Why India should focus on the aluminium downstream

If the Indian primary aluminium industry had hoped for increased tariffs on aluminium imports in the 2019 budget, it was severely disappointed. Instead, the industry took a blow even before the budget’s announcement on July 5, with the stock price for major aluminium producers like Vedanta and Hindalco falling by 4.12% and 3.04% respectively. Primary producers had been  pushing hard for more protection against Chinese aluminium dumping, among other things. However, the government was smart not to give in to the industry’s demands, since introducing higher import tariffs on aluminium is a risky move, both from a geopolitical and economic point of view.

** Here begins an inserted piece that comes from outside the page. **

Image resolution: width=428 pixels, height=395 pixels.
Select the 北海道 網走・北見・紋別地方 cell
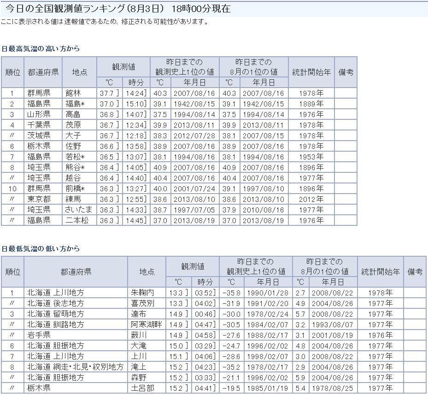point(75,367)
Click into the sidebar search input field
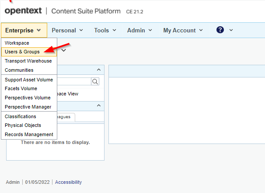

New Delhi’s decision to prioritise infrastructure and rural development over the economic interests of India’s primary aluminium producers may have been informed by an international environment increasingly critical of India’s protectionist policies. The country has been especially under pressure from the United States to open up its market, and has been labelled a “high-tariff country” by US-president Donald Trump for limiting foreign access to its.

For what it’s worth, Trump has a point: India has the highest tariffs “of any major world economy”, with an upward trend since the introduction of the ambitious 2014 “Make in India” initiative. Not surprisingly, things came to a head in June this year, when Trump scrapped India’s trade concessions it had enjoyed under the Generalised System of Preference (GSP) – to the tune of US$5.6 billion. The benefits were rolled back from 5 June. In retaliation, the Central Board of Indirect taxes and Customs (CBIC) announced new tariffs on US products on 15 June.

The US are still fuming over this move, and it is obvious that adding even more trade barriers in the form of higher aluminium tariffs would only have added fuel to the already raging fire. Industry actors have been running a sustained campaign to increase the tariffs on aluminium scrap and primary aluminium of 2.5% and 7.5% to 10% for a long time. That their voices have not swayed Finance Minister Nirmala Sitharaman is positive for India’s economy. After all, the aluminium tariffs demanded by the country’s primary producers are a principal example of the adverse impact they have at home – particularly in the downstream aluminium sector.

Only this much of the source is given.